Since his recall from Iowa (where he lit the world on fire with a .342/.405/.696 triple-slash line), Rizzo has abused National League pitching with the same dose of high batting average and power that has become exceedingly rare in the game. If Rizzo would've spent the entire season with the Cubs, there's little doubt he'd rank in the Top 25 in homers. But only eight of those players are hitting over .300 like he is.

He's not expected to (and probably won't) keep his average anywhere near the .333 line it's at right now, but the reason it's that high in the first place is because of his consistency. Rizzo has avoided anything resembling a slump, having just five hitless games with Chicago (none of which came consecutively), while starting at first base and batting third in every contest.

The same can't be said for the other top hitters for the Cubs this season.

Starlin Castro started out hot, but hasn't been able to find consistency since hitting coach Rudy Jaramillo was sent packing. Bryan LaHair's scorching first six weeks were good enough to get the 29-year-old to the All Star game, but he's hit under .230 since the start of June, and is completely worthless against lefties (.068 average and 25 Ks in 44 ABs). And even though Alfonso Soriano has been sending everything over the wall since he changed to a lighter bat, his first six weeks were nearly unbearable with a .590 OPS and no homers.

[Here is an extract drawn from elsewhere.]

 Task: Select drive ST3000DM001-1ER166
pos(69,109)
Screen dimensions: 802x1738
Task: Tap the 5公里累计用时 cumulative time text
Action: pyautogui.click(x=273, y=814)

Throughout the season, I've felt my job is to temper expectations at every turn. The team, overall, is lacking of talent. If the Cubs went on a short burst, a small sample size was the way to convince the masses to stay on track and not get overly ecstatic. Players, no matter their talent level, needed to be given time to show their skills, even if it included stretches of cover-your-eyes play.

But Rizzo feels different. It's hard not to get incredibly excited about a guy hitting this well throughout the season, major leagues or not. He surely can't do it by himself, but it seems like he's a piece to a championship puzzle at some point in the future.

Don't get too excited, but he's the real deal.